* Formal Brexit process begins
* Sterling under pressure
* Stocks regain footing
By Jamie McGeever
LONDON, March 29 (Reuters) - European shares rose on Wednesday, following Wall Street’s late surge, while sterling was the biggest loser on major currency markets ahead of the formal triggering of Britain’s exit process from the European Union later in the day.
Prime Minister Theresa May will notify EU Council President Donald Tusk in a letter that Britain really is quitting the bloc it joined in 1973, pitching the United Kingdom into the unknown and triggering years of uncertain negotiations.
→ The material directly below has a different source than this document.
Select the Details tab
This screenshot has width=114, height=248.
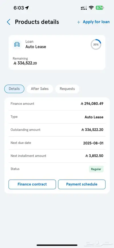coord(14,89)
The start of the formal Brexit process comes a day after the Scottish Parliament backed a bid to hold a second independence referendum that would break up the UK, adding another layer of uncertainty for investors to navigate.
“Details are everything now. We could be in for a rough ride today as currency traders react to the contents of the letter being delivered to Brussels and the language May uses in parliament,” said Neil Wilson, senior market analyst at ETX Capital.
“A truly hard Brexit has not been priced into sterling. We could see it move lower still if negotiations take a sour turn,” he said.
Sterling hit a one-week low of $1.2378 and was last trading down 0.5 percent against the dollar at $1.2390.
Elsewhere in currencies, the euro was down a quarter of one percent at $1.0785 and the dollar was flat against the yen at 111.05 yen.
The dollar bounced from 4-month lows as a top Federal Reserve official talked of more rate hikes to come. Fed Vice Chairman Stanley Fischer, one of the more influential policymakers with markets, said two more rate increases this year seemed “about right”.
In stocks the leading index of 300 European shares was up 0.2 percent at 1,490 points and Germany’s DAX was up 0.6 percent, mostly driven by broker upgrades and results.
MSCI’s broadest index of Asia-Pacific shares outside Japan edged up 0.2 percent and back toward recent 21-month peaks, while Japan’s Nikkei added 0.1 percent.
The Dow Jones snapped an eight-day losing streak on Tuesday, its longest run of losses since 2011, in part as a survey showed consumer confidence surged to a more than 16-year high.
In early European trading on Wednesday, S&P 500 futures pointed to a 0.2 percent rise on Wall Street.
“Economic fundamentals still remain exceedingly sound here in 2017 and you do not need Trump’s pro-growth fiscal agenda for this to be one of the best years for growth since the recovery started,” argued Tom Porcelli, chief U.S. economist at RBC Capital Markets.
“We still think tax reform happens, but you are better off thinking about the timing as an end of year event at best.”
In commodity markets, base metal prices bounced on more upbeat economic news from China with copper gaining 0.8 percent overnight to add to Tuesday’s 2 percent rise.
Oil prices gained after a severe disruption to Libyan oil supplies and as officials suggested the Organization of the Petroleum Exporting Countries and other producers could extend output cuts to the end of the year.
U.S. crude CLc1 added 1 percent to $48.83 a barrel, while Brent also rose 1 percent to $51.80.
Spot gold was little changed at $1,250 an ounce.